O home office também é apontado como tendência a ser mantida pelas empresas, especialmente num modelo híbrido: com funcionários trabalhando parte do tempo em casa e parte no escritório.

— As empresas estão anunciando políticas mais flexíveis. Você vai economizar tempo no trânsito, as empresas terão custos reduzidos. E com isso haverá um aumento no consumo de produtos voltados para o trabalho em casa — pondera Helena Veronese.

Maior poder do consumidor
O pagamento do auxílio emergencial pelo governo garantiu não só renda para a parte mais vulnerável da população. Ele também trouxe o banco digital para um universo de pessoas que sequer tinham conta bancária.

— As pessoas estão perdendo o medo de usar o digital. A classe popular sempre teve medo de banco. Mas, com esses novos movimentos, as soluções são mais descomplicadas — destaca a professora Roberta Campos, especialista em comportamento do consumidor do Instituto Coppead de Administração da Universidade Federal do Rio de Janeiro (Coppead/UFRJ).

Para o presidente do Instituto Brasileiro de Executivos de Varejo & Mercado de Consumo (Ibevar), professor Claudio Felisoni de Angelo, a pandemia gerou um impacto dramático sobre todas as atividades produtivas e comerciais, o que garantiu uma crise sem precedentes na história econômica.

Mas o resultado de todo esse desarranjo seguirá dentro dos moldes da teoria defendida pelo economista austríaco Joseph Shumpeter no início da década de 1940: o mundo viverá uma destruição criativa.

— As economias e as sociedades evoluem, passam por períodos de relativa estabilidade e, repentinamente, são impactadas por mudanças dramáticas. Quando você sofre esses impactos, você destrói padrões anteriores e constrói novos — defende Felisoni.

As empresas, pondera o professor, vinham criando opções aos negócios físicos. Algumas organizações, por razões distintas, vinham se preparando melhor, porque enxergaram que as condições adiante seriam mudadas, não pela pandemia, mas pela dinâmica do mercado.

— Veio a pandemia, e essa tendência se acentuou — diz Felisoni.

Em sua opinião, o poder do consumidor aumentou, e as empresas serão forçadas a entregar produtos e serviços que gerem benefícios efetivos.

— Como compradores, somos seres utilitários. As pessoas não são fiéis a instituições. Fidelidade se dá a indivíduos. E essa questão de fidelidade se dá enquanto o benefício for significativo em relação aos custos. Você compra na loja não porque acha simpático o dono ou o vendedor — argumenta.

No campo da mobilidade, especialistas apostam no avanço do uso de bicicletas como meio de transporte para pequenos deslocamentos.

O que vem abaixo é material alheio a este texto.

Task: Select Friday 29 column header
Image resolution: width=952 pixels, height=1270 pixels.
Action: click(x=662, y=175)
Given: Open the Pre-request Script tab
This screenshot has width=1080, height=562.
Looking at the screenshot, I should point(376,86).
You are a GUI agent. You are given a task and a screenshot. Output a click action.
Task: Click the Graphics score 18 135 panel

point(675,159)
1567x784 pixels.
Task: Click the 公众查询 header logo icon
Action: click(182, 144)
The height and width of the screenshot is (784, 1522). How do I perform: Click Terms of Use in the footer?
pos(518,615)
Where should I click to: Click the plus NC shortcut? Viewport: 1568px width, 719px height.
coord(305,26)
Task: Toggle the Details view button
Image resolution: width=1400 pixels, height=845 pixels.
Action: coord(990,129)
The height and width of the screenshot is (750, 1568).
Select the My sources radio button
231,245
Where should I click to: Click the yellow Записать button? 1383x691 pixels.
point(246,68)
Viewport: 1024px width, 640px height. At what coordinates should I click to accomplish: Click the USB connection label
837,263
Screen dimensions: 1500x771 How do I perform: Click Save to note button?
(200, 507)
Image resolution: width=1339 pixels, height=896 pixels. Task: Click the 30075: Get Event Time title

— Uma das maiores lições da pandemia foi a necessidade de fugirmos de aglomerações. A bicicleta é uma grande aliada desse processo — pondera André Ribeiro, vice-presidente da Aliança Bike, associação criada em 2003 que busca promover o uso de bicicletas como transporte, esporte e lazer. — Ao incluir o uso da bicicleta no cotidiano, a pessoa acaba criando um hábito.

A crise da Covid-19 também traz lições no campo da macroeconomia. Para o economista-chefe do banco BV, Roberto Padovani, a pandemia deixou legados negativos e positivos. No primeiro bloco estão a enorme dívida do governo e o desemprego; do outro lado, a inflação — em patamar mais baixo — e um potencial novo ciclo de crescimento global.

Padovani também destaca outro fator que se concretizou: a nova realidade dos juros baixos no país.

— Estamos tendo uma revolução nos juros, e isso estimula investimentos. Com a taxa atual, você viabiliza vários projetos — afirma o economista.